Eleven of the 16 ties in the fourth round of the FA Cup kick-off at 3pm on Saturday and there are live TV fixtures from Friday evening until Sunday afternoon. Manchester United are featured for the umpteenth time and get the ball rolling away to Derby which is being seen as the tie of the round and having the potential for the one of the biggest upsets of the competition this season to date.
The other televised matches feature Premier League clubs playing teams from the Championship, League One and League Two and a repeat of the 2006 final when Steven Gerrard inspired Liverpool to beat West Ham. Chelsea, Tottenham and Everton should come through unscathed from trips to MK Dons, Colchester United and Carlisle United but this is the Cup….
The BBC trailer for their coverage plays on the fact that anything can happen in the Cup. Certainly there is a history of shocks in the earlier rounds but usually the cream comes to the top. Since the beginning of the Premier League era for the 1992/93 season 44 of the 46 finalists have come from the top level of English football. In the last 23 seasons the average Premier League finishing position of the Cup winners has been fifth while the losing finalists averaged eighth place in the top league.

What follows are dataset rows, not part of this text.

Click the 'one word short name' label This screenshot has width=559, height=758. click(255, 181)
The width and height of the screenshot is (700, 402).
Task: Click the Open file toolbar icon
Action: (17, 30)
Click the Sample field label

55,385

In 2004 Millwall from League One were outclassed by Manchester United in the Cup Final. Four years later Cardiff represented the Championship but were beaten by Portsmouth who were in the Premier League at the time. One of Arsenal, Manchester United, Chelsea and Liverpool have won the FA Cup 18 times since 1993 and since joining the elite Manchester City have also won the competition. The point is that despite early upsets the Cup has been dominated by the Premier League superpowers.
It is debateable whether Manchester United are still a superpower as each new day of the Louis Van Gaal era damages the legacy. To not score in the first half of 11 home matches must be unprecedented and frankly it’s a disgrace. If United lost at Derby that could be the end and the club will lurch on as they try to rebuild after the Alex Ferguson era. Jose Mourinho would walk up the motorway barefoot to become the manager of the biggest club in the world.

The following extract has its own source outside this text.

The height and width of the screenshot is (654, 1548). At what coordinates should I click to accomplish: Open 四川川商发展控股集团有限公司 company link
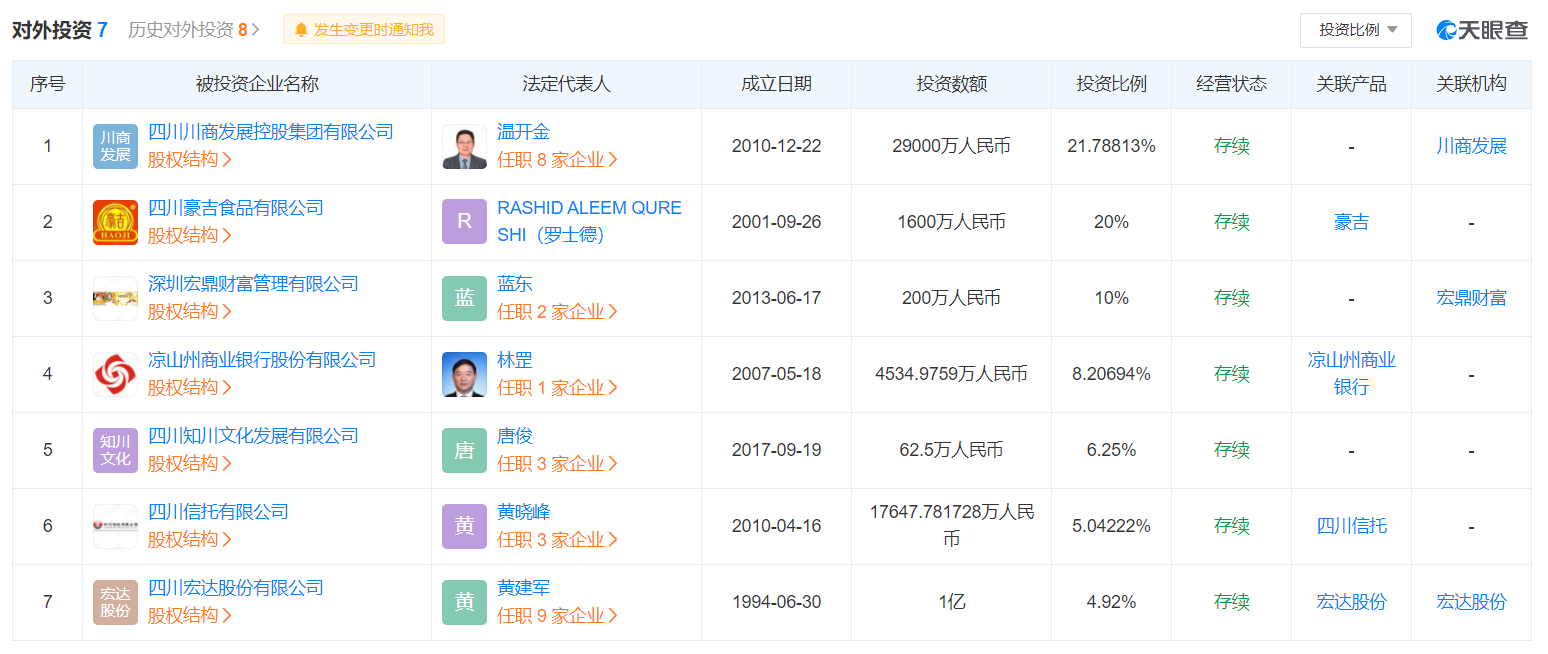(270, 132)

Derby away on a January Friday night is not the best fixture on which to decide your future. Avoiding defeat is the minimum requirement for Van Gaal but his side do not have a goal in them and Derby have lost just two of 14 home matches in the Championship this season, scoring 24 goals and conceding 12. Injuries and loss of form cost them dear in the second half of last season and they have dropped off the pace in the Championship this time. United should take the draw and run.
The match that brings together Liverpool and West Ham is one of three all-Premier League fixtures and on current positions the classiest tie of the round. Anfield is hardly a fortress these days and Liverpool have only won four of 11 league matches at home. West Ham have the fourth best record on the road and can avoid defeat against a Liverpool side that have lost their last two home fixtures, against Manchester United in the league and Stoke after 90 minutes in the Capital one Cup. The two draws pay over 11/1 in a double.

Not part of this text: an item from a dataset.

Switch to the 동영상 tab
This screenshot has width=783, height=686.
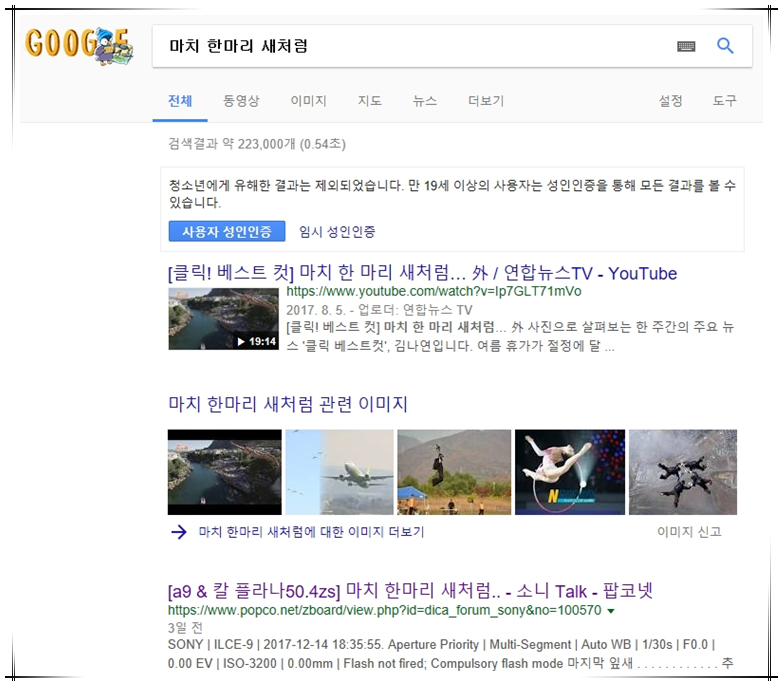tap(241, 101)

The tie between Carlisle and Everton has the biggest gulf in class based on the two team’s current position in the hierarchy. A wise man once said never take odds-on for an away team but winning 50% of your stake on Everton looks like the bet of the fourth round. The story is much about the recovery of the Carlisle ground after the recent floods. The team’s defences will not be able to cope with Romelu Lukaku and co and an away win is the prediction for this tie.
The prospects for Tottenham on the road depend on the quality of the teams their manager selects. At full strength Tottenham would beat Colchester nine times out of ten so in theory 2/5 is a good price as this equates to four times out of ten. The first team regulars beat Crystal Palace away last weekend and Colchester are bottom of League One and have won just three of 14 league matches at home.
Chelsea have a tougher proposition at MK Dons but that side are just two points out of the relegation places in the Championship. Jose Mourinho always respected the integrity of the competition and Guus Hiddink won the Cup during his previous brief spell as manager of the club. The three big boys should survive their ties which means Manchester United look the most vulnerable and the match at Derby could be Van Gaal’s last.